## [Aim of the exercise]
What lines in this listing contain the string "computer"? Report each one by copying it.
·····
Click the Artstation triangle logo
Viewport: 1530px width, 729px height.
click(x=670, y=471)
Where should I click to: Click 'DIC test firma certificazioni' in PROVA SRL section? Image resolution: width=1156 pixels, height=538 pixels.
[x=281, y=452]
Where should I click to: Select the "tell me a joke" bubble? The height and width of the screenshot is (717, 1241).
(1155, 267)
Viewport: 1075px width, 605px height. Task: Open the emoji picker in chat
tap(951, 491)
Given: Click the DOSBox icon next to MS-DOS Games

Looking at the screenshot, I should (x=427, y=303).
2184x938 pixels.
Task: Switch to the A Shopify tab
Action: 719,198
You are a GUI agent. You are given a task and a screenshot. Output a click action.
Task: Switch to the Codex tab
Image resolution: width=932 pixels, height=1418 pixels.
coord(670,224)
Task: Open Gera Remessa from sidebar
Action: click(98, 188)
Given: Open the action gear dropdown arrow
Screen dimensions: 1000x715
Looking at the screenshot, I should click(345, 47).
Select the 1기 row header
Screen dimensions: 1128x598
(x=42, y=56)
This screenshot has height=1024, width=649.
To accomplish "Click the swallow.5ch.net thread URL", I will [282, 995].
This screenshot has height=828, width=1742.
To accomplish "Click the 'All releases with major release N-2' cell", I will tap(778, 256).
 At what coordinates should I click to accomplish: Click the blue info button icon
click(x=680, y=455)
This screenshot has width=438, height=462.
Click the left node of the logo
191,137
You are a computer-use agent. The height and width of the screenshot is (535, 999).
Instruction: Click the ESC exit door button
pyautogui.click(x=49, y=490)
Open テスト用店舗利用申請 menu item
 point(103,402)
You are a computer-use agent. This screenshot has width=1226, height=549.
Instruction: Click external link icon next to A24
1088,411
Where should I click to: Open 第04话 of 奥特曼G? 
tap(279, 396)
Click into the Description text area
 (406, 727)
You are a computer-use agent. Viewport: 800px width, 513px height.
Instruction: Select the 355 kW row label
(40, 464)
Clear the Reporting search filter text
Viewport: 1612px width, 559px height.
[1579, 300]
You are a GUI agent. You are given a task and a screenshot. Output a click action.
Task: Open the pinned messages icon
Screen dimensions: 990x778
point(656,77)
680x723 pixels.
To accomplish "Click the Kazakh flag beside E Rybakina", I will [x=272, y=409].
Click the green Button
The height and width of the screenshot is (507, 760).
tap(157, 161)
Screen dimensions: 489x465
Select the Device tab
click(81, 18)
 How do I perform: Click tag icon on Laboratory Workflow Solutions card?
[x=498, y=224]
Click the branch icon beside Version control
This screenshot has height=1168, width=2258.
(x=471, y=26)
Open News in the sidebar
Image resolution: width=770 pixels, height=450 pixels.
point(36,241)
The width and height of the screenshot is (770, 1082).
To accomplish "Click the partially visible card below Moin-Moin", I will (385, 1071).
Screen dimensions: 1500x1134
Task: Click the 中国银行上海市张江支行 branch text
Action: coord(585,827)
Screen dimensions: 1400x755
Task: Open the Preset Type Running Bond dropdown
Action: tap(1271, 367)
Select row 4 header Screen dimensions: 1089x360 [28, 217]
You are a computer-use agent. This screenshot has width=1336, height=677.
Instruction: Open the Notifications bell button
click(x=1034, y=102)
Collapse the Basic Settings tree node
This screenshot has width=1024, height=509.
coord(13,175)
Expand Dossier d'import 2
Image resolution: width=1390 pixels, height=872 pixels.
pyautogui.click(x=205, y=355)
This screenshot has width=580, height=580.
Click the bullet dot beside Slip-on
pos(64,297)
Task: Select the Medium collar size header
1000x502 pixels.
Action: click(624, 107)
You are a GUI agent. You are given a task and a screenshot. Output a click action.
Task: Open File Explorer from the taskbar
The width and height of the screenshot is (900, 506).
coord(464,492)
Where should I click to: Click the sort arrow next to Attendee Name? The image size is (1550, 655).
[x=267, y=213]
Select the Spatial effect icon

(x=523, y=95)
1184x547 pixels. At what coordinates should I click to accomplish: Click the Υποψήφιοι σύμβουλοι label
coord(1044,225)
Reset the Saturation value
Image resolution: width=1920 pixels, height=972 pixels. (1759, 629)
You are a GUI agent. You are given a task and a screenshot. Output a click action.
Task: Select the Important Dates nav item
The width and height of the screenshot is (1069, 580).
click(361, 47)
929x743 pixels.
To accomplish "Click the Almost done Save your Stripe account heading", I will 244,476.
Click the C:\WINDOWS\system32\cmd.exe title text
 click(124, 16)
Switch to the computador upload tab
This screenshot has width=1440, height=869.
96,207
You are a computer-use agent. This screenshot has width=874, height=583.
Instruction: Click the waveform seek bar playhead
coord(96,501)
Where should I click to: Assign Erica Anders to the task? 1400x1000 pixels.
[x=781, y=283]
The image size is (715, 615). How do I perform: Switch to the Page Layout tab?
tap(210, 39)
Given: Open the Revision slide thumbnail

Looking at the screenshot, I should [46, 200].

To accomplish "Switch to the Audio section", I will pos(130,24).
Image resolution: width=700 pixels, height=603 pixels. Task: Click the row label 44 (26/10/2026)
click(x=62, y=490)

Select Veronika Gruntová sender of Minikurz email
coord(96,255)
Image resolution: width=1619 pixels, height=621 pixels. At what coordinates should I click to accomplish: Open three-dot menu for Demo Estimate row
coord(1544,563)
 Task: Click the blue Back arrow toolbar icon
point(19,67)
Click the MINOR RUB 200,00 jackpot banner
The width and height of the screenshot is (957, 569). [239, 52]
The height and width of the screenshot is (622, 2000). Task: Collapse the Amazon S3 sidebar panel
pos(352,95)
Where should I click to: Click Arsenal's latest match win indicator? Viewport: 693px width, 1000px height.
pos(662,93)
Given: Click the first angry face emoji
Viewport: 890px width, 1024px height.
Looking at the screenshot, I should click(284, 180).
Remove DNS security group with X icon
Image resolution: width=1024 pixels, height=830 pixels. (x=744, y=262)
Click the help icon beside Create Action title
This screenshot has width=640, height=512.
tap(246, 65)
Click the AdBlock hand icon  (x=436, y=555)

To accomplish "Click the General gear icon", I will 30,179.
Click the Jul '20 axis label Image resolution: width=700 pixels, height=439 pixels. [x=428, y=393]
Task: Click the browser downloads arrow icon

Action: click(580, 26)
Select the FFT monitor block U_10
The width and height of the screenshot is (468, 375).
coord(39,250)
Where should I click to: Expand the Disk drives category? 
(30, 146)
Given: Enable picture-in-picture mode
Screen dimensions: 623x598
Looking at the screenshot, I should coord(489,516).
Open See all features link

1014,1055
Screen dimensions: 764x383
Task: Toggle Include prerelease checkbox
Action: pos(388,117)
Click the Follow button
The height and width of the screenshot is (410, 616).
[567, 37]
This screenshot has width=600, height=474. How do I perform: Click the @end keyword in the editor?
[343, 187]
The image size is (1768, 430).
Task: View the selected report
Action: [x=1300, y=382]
·····
## [The completed task]
You are a computer-use agent. The height and width of the screenshot is (535, 999).
You are a computer-use agent. This screenshot has width=1226, height=549.
You are a computer-use agent. Viewport: 800px width, 513px height.
You are a computer-use agent. This screenshot has width=1336, height=677.
You are a computer-use agent. This screenshot has width=874, height=583.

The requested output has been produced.